The Corner

Chemical Weapons Attacks Are Spreading

Few noticed last month when the BBC reported that the number of alleged chemical weapons attacks in Syria had grown to 60. Even if those are exaggerated, disinformation, double-reporting the same incident, etc., that’s still a lot.

And now, as discussed in today’s Jolt, it’s not just Syria anymore. Chemical weapons attacks are going on in Iraq.

Meanwhile, over in Iraq:

The government of Iraq’s semiautonomous Kurdish region says several Peshmerga troops have tested positive for mustard gas after battles in August with Islamic State (IS) fighters.

The Ministry of Peshmerga Affairs said on October 7 that blood samples taken from some 35 fighters who were exposed in the attack southwest of the regional capital, Irbil, along with an examination of wounds, showed “signatures of sulfur mustard.”

The samples were sent to a laboratory outside of Iraq for analysis, the statement said.

It did not say if any of the troops had died as a result of the attack or how severely they had been wounded.

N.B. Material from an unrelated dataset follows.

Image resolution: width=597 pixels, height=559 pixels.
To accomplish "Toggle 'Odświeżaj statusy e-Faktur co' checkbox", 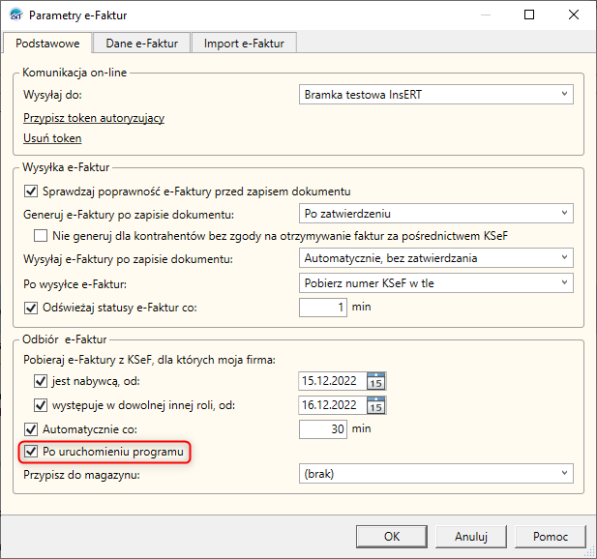I will pos(30,308).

Unidentified United Nations officials stated last month  that ISIS figured out how to  manufacture their own chemical weapons.

From a Wednesday New York Times article on victims of chemical attacks in Syria:

Sulfur mustard causes burns that can damage the skin, eyes and respiratory tract. Carcinogenic and extremely toxic, it can also cause invisible internal damage, including to bone marrow, reducing blood-cell production. Heavy exposure can cause death within days.

This is usually where I would add a comment about Obama’s “red line” statement about the use of chemical weapons.

The president who once talked about a world free of nuclear weapons is going to leave his successor a world where using chemical weapons isn’t that extraordinary.